While there is no consensus on specific biomarkers determining disease severity for COVID-19, acute phase reactants, including C-reactive protein (CRP), ferritin, serum amyloid A (SAA), and procalcitonin, have been used as sensitive markers of acute COVID-19. Increased WBCs; pronounced lymphopenia; decreased CD3, CD4, or CD8 T-lymphocyte counts; high neutrophil count; thrombocytopenia; and significantly higher inflammatory biomarkers are accepted by some investigators as predictors of severe disease.[10] In early years some researchers reported that high neutrophil count (>0.7 × 103/μL), lymphopenia (<0.8 × 10[3]/μL), high CRP (>47.5 mg/dL; 10 to convert to mg/L), and elevated lactate dehydrogenase (LDH; >593 U/L; to convert to μkat/L, multiply by 0.0167) reported that they were the most important predictors of mortality among SARS infection.[14-17] In a study from Turkey comorbidities and COVID-19 pneumonia were evaluated, and shortness of breath, male sex, and hypertension were found to be significant for predicting COVID-19 pneumonia on admission and additionally low level of oxygen saturation, lymphocytopenia, AST/ALT, creatinine, LDH, ferritin, CRP, and D-dimer levels were higher in the pneumonia group but no significant relationship was found in multivariate analysis.[18] Another multicenter study from Turkey included 1500 adults with COVID-19 from 26 centers that reported procalcitonin levels on the 3rd-5th day of admission and were to be the strongest association with mortality.[19] Another study from Turkey by Varol et al[20] reported that Charlson Comorbidity Index and lymphocyte ratio were found as prognostic factors for COVID-19-related mortality. Similar to our study, some researchers reported that hematological parameters such as leukocytosis together with the increased neutrophil count, lymphopenia, and thrombocytopenia are findings that show a positive correlation with disease severity in COVID-19 patients.[12-17] In our study, Hgb and Hct levels of non-survivors were lower and AST levels were statistically significantly higher in non-survivors among mild COVID-19 patients. In the moderate patients’ group, AST, LDH, INR, ferritin, and D-dimer levels were higher and lymphocyte, Hgb levels were lower among non-survivor patients and in critically ill patients’ group, platelets were lower and uric acid was higher in non-survivor patients.

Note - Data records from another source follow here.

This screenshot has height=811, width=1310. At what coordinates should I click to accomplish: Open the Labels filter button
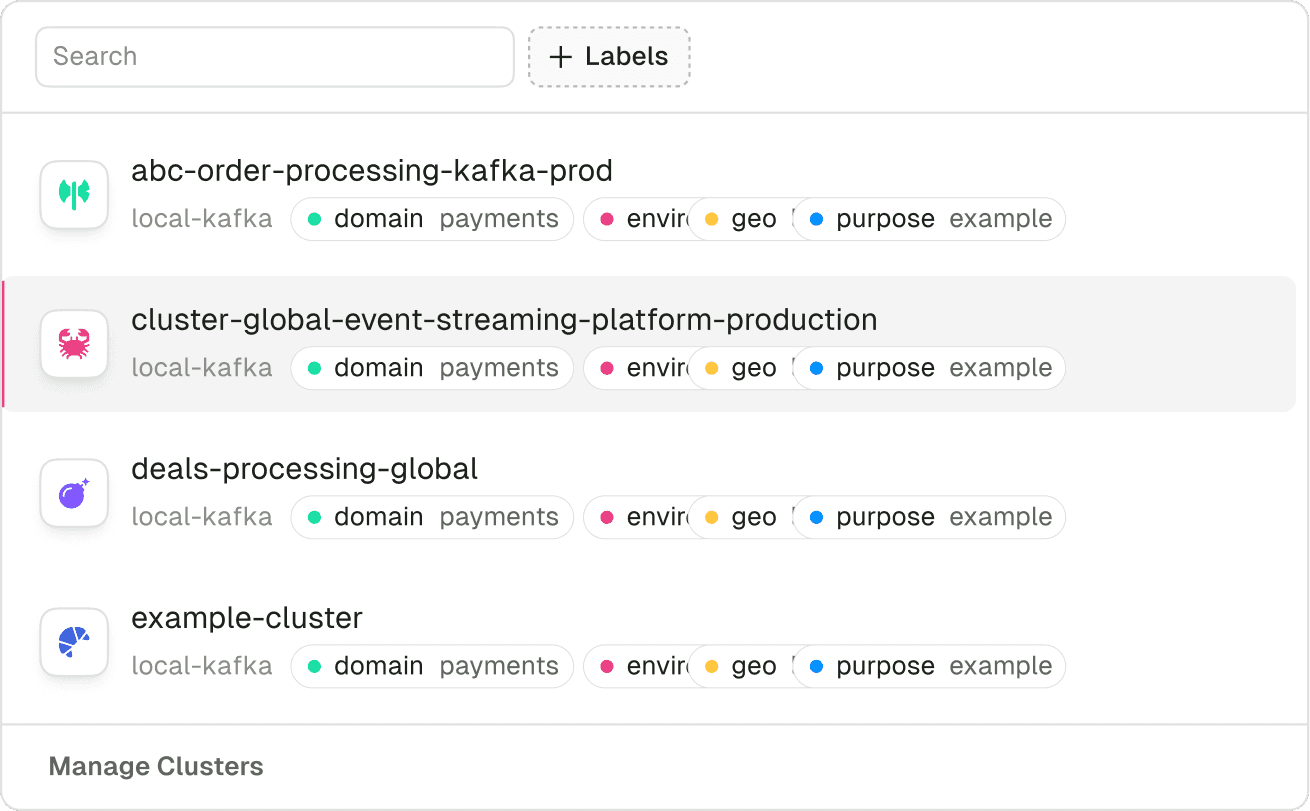(609, 57)
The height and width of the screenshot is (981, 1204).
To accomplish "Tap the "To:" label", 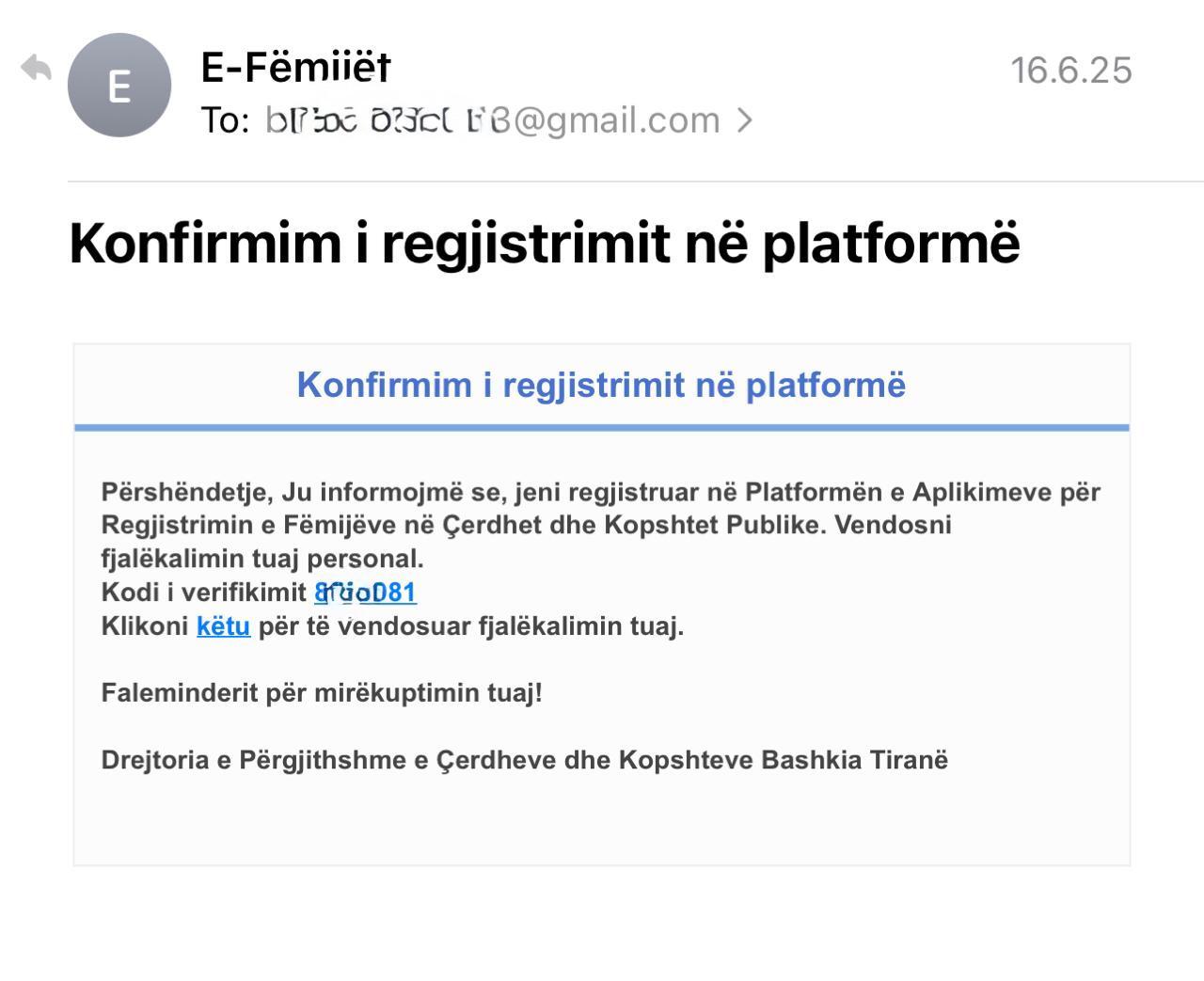I will pyautogui.click(x=225, y=120).
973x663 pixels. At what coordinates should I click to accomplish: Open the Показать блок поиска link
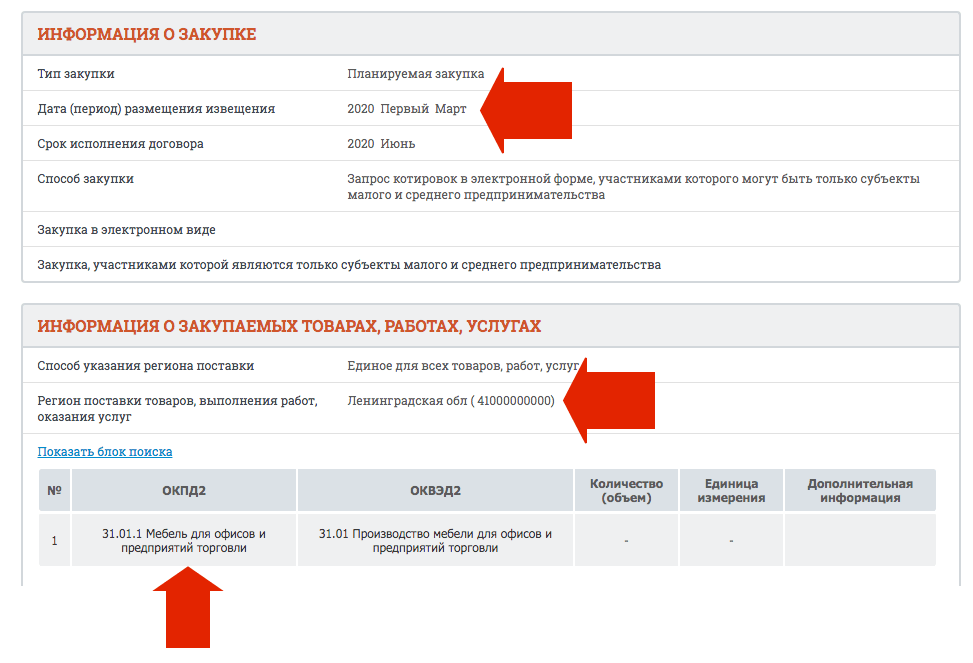(105, 452)
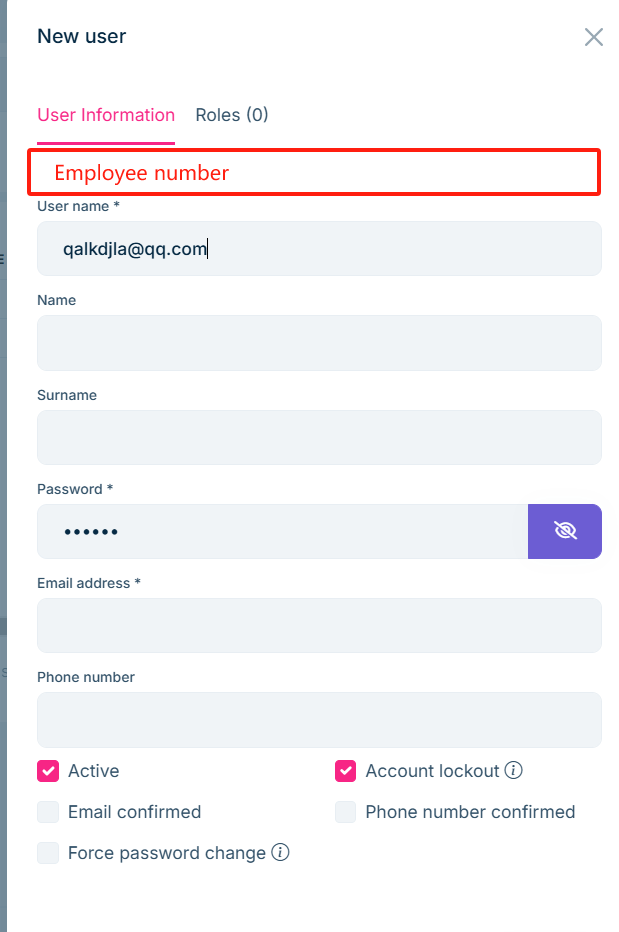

In mild patients, anemia, increased AST level, lymphopenia; in moderate patients, increased AST, LDH, INR, ferritin, and D-dimer levels and leukopenia and anemia; and in the critically ill patient group, lower platelet and increased uric acid levels should be followed closely as they may be mortality predictors.

Limitations of the Study

Our study was retrospective and single-center study. In addition, mortality rates according to underlying diseases were not examined in our study. Despite our study is a single-center study, our university represents the national data of our province as it was the unique pandemic center of our province in the early pandemic.